Pipelines speedup
Often when you want to run some tests you need to install required dependencies such as python packages, ruby gems, npm packages and so on. Nowadays tests are executed automatically for pull (merge) requests in various CI systems. Dependency pulling is repeated again and again for every test run and it takes time. We cannot do much about it in cloud based CI systems such as Travis, Circle CI or Github Actions but there is some space for improvement for self-hosted Gitlab CI, Jenkins and others.
Cache
The first idea that would come to your mind is to enable cache. It looks reasonable. Why do need to redownload the same files again and again? Would it be better to store them in some near located storage? The answer is yes but there are some nuances. First of all we should decide how our cache mechanism will be implemented. I would highlight the following ways: caching proxy, cache in the same filesystem and the combination of these two methods.
Caching proxy
Using proxy makes sense if your organization consumes a significant amount traffic from package repositories. Having caching proxy reduces amount of incoming traffic and speeds up downloading. Besides local caching proxy can play a very important role in storing proprietary packages. There are several caching proxies and I worked with Sonatype Nexus and devpi.
The most of the time I work with Python therefore below I will provide examples for its package
infrastructure. As you know Python standard package manager is pip
and in order to download
packages from a caching proxy you have to specify an index url by one of the following methods:
pip.conf
:
txt
[global]
index-url = https://example.com/pypi/packages
- environment variable:
PIP_INDEX_URL=https://example.com/pypi/packages
- command line argument:
pip -i https://example.com/pypi/packages
Local cache
pip
, gem
, yum
and others don't download packages from the index url immediately. Before that
they check if requested packages are stored locally in predefined directories of the file system.
Various package managers have different cache directories. pip
in Linux stores downloads in
$HOME/.cache/pip
by default. And again you can change that path via pip.conf
, environment
variable PIP_CACHE_DIR
or command line argument --cache-dir
.
Cache in pipelines
That was a sort of preamble. Now we have a required knowledge in order to start a pipeline optimization.

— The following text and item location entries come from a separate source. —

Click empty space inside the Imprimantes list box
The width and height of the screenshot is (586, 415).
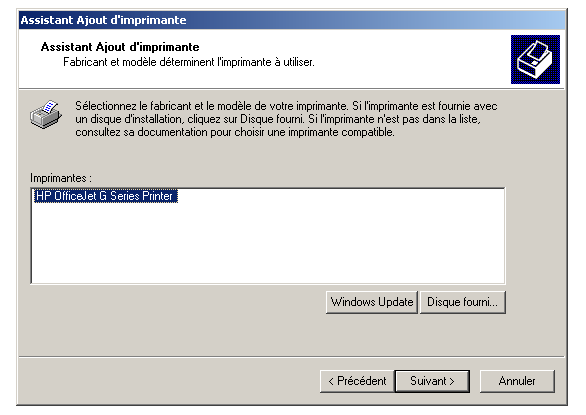[x=268, y=243]
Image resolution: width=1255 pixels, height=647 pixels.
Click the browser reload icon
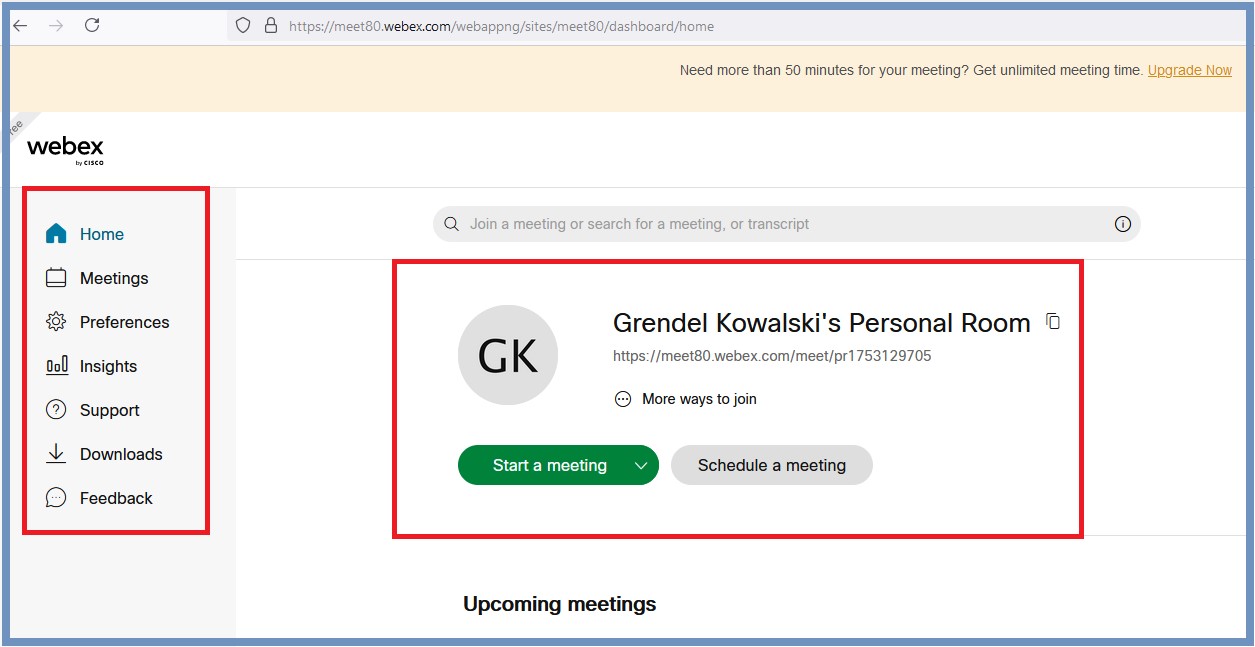point(92,26)
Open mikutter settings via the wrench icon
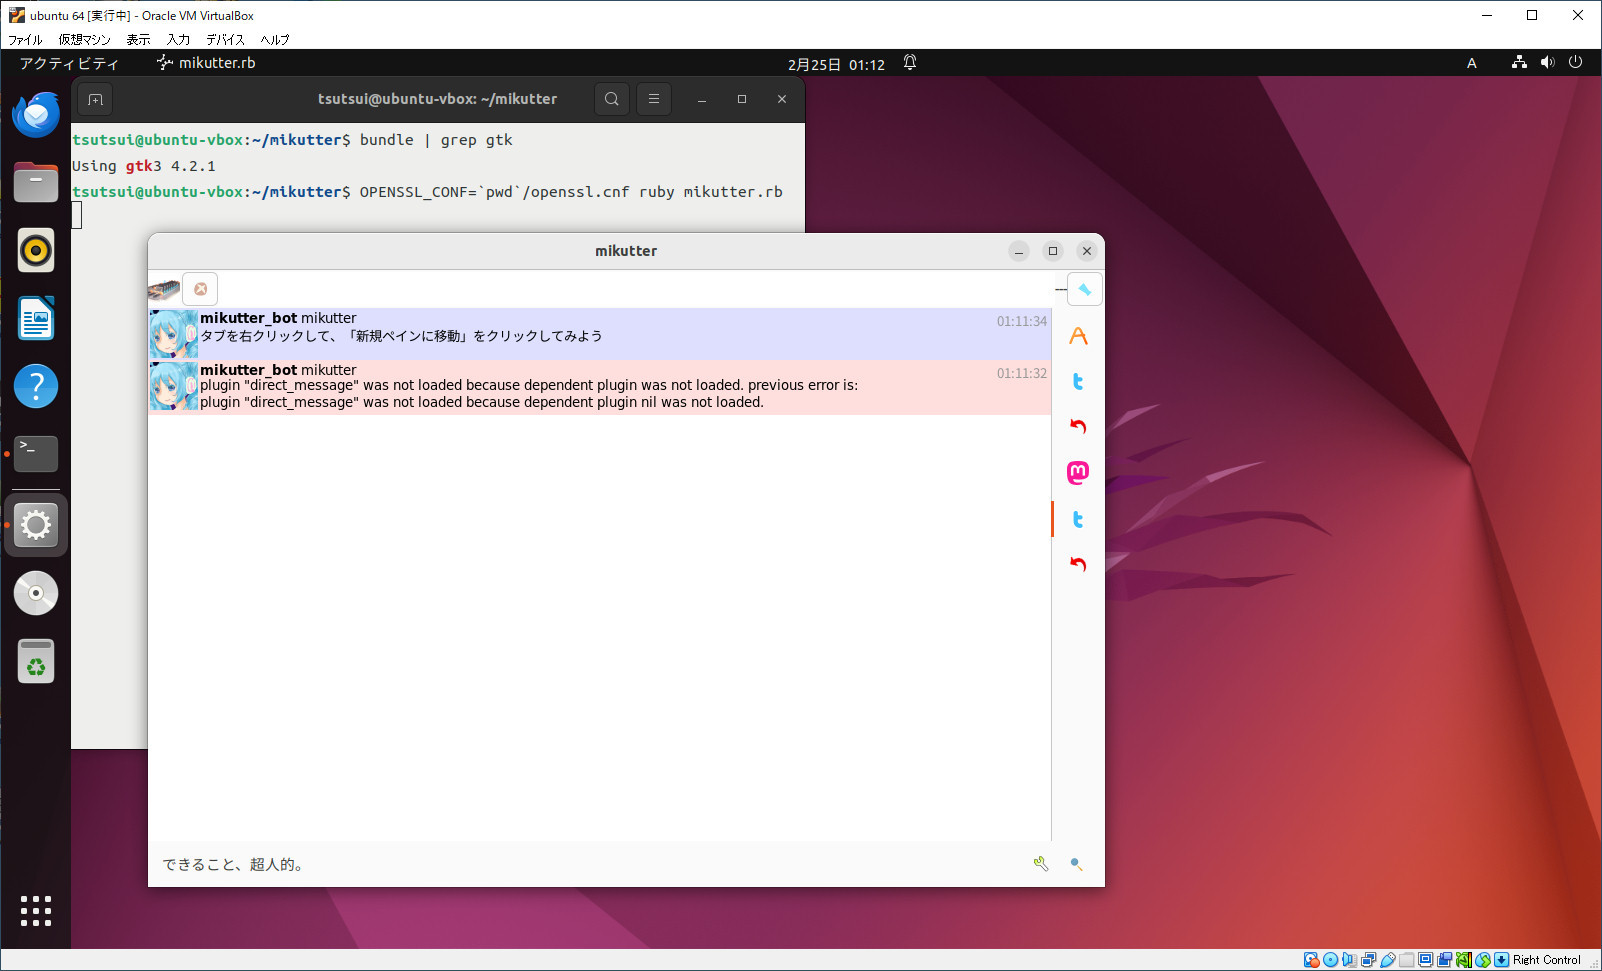 pos(1041,864)
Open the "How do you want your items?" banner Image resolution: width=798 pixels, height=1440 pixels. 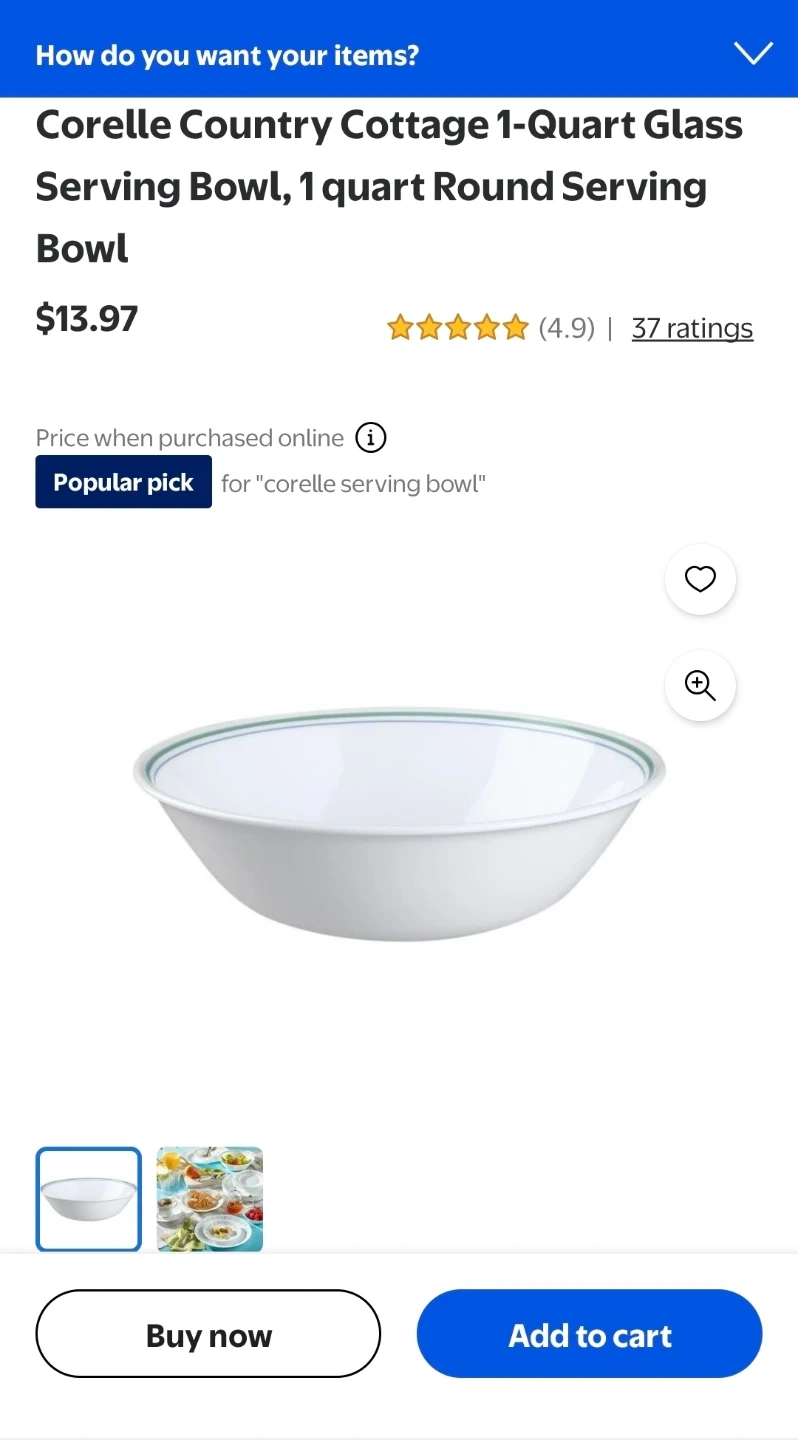point(228,55)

Let's designate prerequisites:
- you use Gitlab CI;
- Gitlab runner is configured to use kubernetes executor;
- a pipeline has a stage with installing python packages:
yaml
test:
image: python
stage: tests
before_script:
- pip install -U pip setuptools
- pip install -r requirements.txt
script:
- pytest
- there is a caching proxy that has the index url https://example.com/pypi/packages;
- you have a PVC with shared access.
First of all let's specify caching proxy index url in .gitlab-ci.yml
:
test:
variables:
PIP_INDEX_URL: https://example.com/pypi/packages
Then we need to modify Gitlab runner config file in order to mount the PVC to builder pods:
[[runners]]
executor = "kubernetes"
# ...
cache_dir = "/mnt/cache"
[runners.kubernetes]
# ...
[runners.kubernetes.volumes]
# ...
[[runners.kubernetes.volumes.pvc]]
name = "name_of_pvc"
mount_path = "/mnt/cache"
It's a kind of an unobvious trick because according to the official documentation cache_dir
setting is only for Shell, Docker and SSH executors.

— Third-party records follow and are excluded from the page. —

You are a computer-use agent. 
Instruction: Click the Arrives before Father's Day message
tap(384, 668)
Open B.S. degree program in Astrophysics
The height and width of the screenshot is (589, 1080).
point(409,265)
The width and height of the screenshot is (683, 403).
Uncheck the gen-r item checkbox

And you supposed to use an S3 backend for storing cache. I found that trick in
Kubernetes cache support
issue.
And the final part is to modify the pipeline stage config:
test:
stage: tests
image: python
cache:
# that's the place where we tell Gitlab to treat that directory as a cache and
# properly handle the content of the directory
paths:
- .cache/pip
variables:
# Change pip's cache directory to be inside the project directory since we can
# only cache local items.
PIP_CACHE_DIR: $CI_PROJECT_DIR/.cache/pip
before_script:
- pip install -U pip setuptools
- pip install -r requirements.txt
script:
- pytest
Now in the pipeline log you should see something like that:
Restoring cache
Checking cache for default...
No URL provided, cache will not be downloaded from shared cache server. Instead a
local version of cache will be extracted.
Successfully extracted cache
Downloading artifacts
Running before_script and script
$ pip install -U pip setuptools
Collecting pip
# we don't download the package but use already downloaded from prior run
Using cached https://example.com/pypi/packages/pip-20.1.1-py2.py3-none-any.whl
...
Saving cache
Creating cache default...
.cache/pip: found 1505 matching files
No URL provided, cache will be not uploaded to shared cache server. Cache will be
stored only locally.
Created cache
In the end we should get the following package flow:
Enabling cache in some cases can speed up to several times pipeline execution. Because not only downloaded packages are cached but compiled as well.